#### [EXERCISE]
Pull out every line below that contains the word "item". Case counts.

#### [RECORDS SHOWN]
[Begin]

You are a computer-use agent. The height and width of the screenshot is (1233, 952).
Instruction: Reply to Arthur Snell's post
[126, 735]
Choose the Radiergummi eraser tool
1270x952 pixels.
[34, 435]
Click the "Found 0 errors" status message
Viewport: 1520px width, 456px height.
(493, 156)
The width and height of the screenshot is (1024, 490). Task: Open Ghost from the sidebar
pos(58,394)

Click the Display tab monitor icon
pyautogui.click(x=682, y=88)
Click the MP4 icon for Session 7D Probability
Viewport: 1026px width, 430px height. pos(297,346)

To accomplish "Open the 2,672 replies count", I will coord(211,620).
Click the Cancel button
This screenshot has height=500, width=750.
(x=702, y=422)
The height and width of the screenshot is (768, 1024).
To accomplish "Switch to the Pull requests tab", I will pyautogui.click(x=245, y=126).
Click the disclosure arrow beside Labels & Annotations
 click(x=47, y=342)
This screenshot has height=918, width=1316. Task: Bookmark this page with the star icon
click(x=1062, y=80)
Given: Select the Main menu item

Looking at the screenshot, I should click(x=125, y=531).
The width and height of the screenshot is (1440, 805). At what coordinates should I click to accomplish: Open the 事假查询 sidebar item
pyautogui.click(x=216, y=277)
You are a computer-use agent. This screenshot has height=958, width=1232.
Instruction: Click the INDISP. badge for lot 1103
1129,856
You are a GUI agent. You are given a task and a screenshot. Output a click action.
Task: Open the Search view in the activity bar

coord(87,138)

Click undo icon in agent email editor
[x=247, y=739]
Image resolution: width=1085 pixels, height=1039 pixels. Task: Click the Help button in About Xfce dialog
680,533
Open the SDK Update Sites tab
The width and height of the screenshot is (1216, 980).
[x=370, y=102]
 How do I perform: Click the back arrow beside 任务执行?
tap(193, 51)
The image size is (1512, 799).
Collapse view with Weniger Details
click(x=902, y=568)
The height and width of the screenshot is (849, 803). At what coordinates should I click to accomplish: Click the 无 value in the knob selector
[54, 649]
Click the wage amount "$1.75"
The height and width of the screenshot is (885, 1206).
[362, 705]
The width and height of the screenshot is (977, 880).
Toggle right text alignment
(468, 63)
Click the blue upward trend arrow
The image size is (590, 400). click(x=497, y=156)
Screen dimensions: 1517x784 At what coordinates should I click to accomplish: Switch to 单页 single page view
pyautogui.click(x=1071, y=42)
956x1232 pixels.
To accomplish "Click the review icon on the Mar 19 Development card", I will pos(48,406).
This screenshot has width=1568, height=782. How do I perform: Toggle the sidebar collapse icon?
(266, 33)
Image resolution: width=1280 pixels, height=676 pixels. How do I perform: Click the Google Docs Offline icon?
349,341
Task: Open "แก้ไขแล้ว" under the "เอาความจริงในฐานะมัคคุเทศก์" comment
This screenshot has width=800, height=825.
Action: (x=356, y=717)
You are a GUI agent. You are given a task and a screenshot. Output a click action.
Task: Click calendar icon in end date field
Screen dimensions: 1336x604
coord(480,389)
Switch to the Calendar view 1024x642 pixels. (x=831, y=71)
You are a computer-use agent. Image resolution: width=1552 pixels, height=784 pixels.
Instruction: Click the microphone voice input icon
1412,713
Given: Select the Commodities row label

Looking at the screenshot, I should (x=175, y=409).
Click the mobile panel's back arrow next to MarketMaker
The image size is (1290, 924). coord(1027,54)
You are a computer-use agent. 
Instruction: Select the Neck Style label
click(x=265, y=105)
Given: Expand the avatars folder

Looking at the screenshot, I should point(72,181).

[End]

#### [RESPONSE]
Given: Select the Main menu item
The width and height of the screenshot is (1440, 805). At what coordinates should I click to accomplish: Open the 事假查询 sidebar item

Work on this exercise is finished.